郑翼温雅地笑了,声音中带着烦闷,继续说:“可是上个月开始,刘志军的动作突然显眼起来,从原本的报刊杂志的舆论攻击上升到现实中。起因是我妈妈在舞蹈俱乐部跳舞突然被撞伤,事后人也找不到,她心情不好同筱雨吵了几句,筱雨也就不敢再去看她。但也就是那天起,筱雨下班后和上班前,总觉得有人在跟踪。”
“谁?撞伤你妈妈的人?”白夜问。
郑翼看一眼依旧没有从无措惊慌中回过神的筱雨,叹气:“因为我母亲从小就不喜欢商人,知道我找了筱雨后一直对他们家人比较冷淡……”
筱雨抖着唇抬头纠正他:“什么比较冷淡!根本就是恨不得我滚……”眼泪突然就跟珠串似的往下落。

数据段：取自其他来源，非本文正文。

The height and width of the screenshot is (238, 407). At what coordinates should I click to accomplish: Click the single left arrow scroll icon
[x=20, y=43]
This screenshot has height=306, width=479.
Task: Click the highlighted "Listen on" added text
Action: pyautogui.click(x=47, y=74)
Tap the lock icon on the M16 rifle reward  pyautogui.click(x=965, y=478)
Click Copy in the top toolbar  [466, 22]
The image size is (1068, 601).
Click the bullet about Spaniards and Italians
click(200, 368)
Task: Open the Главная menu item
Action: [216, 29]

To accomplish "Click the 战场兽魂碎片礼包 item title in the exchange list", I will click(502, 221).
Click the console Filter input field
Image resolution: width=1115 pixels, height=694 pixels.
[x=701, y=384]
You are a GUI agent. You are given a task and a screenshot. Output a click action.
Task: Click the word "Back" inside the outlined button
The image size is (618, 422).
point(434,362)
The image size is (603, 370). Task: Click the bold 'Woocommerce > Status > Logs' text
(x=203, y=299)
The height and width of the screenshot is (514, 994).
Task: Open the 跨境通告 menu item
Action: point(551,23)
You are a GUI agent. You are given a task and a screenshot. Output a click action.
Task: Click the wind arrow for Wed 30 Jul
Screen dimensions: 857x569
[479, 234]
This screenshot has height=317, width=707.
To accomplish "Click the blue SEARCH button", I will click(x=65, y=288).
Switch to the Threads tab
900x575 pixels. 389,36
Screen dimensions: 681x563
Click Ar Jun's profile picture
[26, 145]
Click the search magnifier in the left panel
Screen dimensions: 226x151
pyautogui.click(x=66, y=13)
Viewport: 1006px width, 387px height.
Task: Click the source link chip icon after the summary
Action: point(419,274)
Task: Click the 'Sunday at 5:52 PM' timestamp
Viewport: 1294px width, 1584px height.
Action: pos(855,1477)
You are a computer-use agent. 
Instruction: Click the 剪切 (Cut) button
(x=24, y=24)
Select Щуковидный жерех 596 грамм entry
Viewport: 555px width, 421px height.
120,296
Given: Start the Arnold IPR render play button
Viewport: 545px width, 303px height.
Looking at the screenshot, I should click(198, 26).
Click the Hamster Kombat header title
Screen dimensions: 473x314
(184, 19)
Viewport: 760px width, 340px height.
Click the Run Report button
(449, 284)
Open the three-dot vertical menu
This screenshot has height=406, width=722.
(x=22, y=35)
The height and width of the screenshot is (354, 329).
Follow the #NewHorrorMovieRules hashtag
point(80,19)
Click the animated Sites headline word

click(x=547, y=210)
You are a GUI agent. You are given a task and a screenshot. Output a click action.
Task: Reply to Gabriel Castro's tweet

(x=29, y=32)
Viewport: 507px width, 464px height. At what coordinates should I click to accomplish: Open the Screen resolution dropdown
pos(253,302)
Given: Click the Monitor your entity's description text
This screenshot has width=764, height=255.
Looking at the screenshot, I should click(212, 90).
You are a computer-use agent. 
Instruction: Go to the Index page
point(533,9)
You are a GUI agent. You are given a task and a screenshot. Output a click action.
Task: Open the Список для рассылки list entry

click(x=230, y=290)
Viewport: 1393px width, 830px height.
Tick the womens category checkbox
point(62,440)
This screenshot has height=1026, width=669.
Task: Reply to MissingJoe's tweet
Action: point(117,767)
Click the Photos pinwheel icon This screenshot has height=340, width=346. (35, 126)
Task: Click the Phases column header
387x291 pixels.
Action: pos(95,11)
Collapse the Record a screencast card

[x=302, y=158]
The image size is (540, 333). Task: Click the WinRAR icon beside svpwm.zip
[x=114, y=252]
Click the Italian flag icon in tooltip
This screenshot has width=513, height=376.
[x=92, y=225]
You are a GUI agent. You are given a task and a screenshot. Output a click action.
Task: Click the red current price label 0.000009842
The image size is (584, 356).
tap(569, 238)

白夜皱眉,还未开口陈露已经面色不虞地安慰起自己女儿。
“你继续吧。”白夜回头说道,谈话也就顺了下去。
“一开始她以为是我母亲找人跟着她,但昨天晚上筱雨突然在一家百货的反光玻璃上发现,跟着她的人是一个男人。”
“男人?多大年纪,穿了什么衣服?”温良辰越过郑翼直接把视线跳到筱雨身上。
那姑娘脸蛋儿小巧,目光是被逼出的镇静,眼神游离,白夜总害怕她会不会崩溃嚎啕大哭。还好,她缓了缓,把回忆拼起来:“不是特别清楚,带着鸭舌帽和墨镜,身高可能有175以上——因为他正好站在红绿灯口的灯柱下,我……大概估的。衣服……”她拧着眉想了会,“普通绿色短袖,黑色长裤,好像……是运动鞋。其他,嗯……没什么印象。”